INPUT: Begin
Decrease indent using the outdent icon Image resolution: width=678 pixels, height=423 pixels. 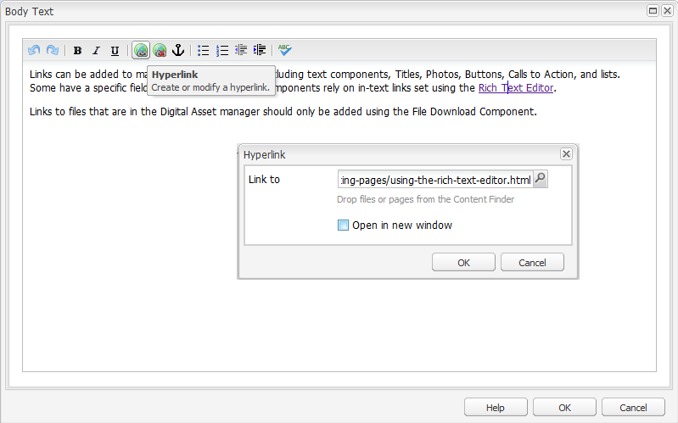pyautogui.click(x=241, y=51)
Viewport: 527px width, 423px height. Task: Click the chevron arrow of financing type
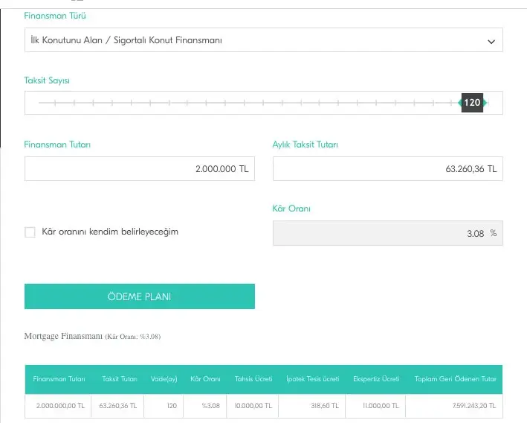pyautogui.click(x=491, y=42)
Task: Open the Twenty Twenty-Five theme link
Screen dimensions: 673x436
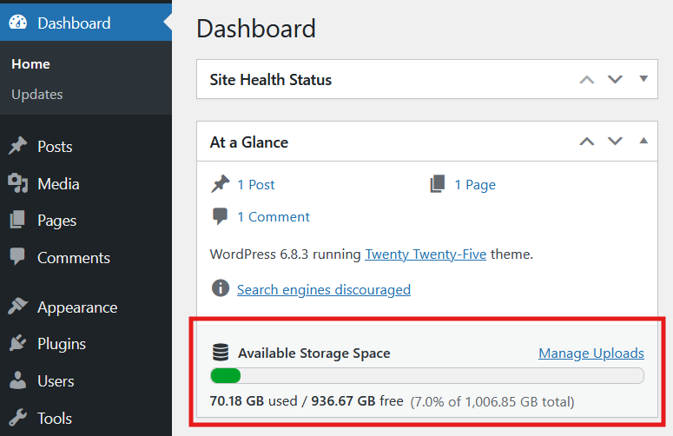Action: (426, 254)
INPUT: End
• _WHAT IS REQUIRED_:
Give back the lines from the one containing "Task: Open the Twenty Twenty-Five theme link" through the last line of the records above exactly as they appear, both included, and no pictures.

• _SOLVED EXERCISE_:
Task: Open the Twenty Twenty-Five theme link
Screen dimensions: 673x436
Action: (426, 254)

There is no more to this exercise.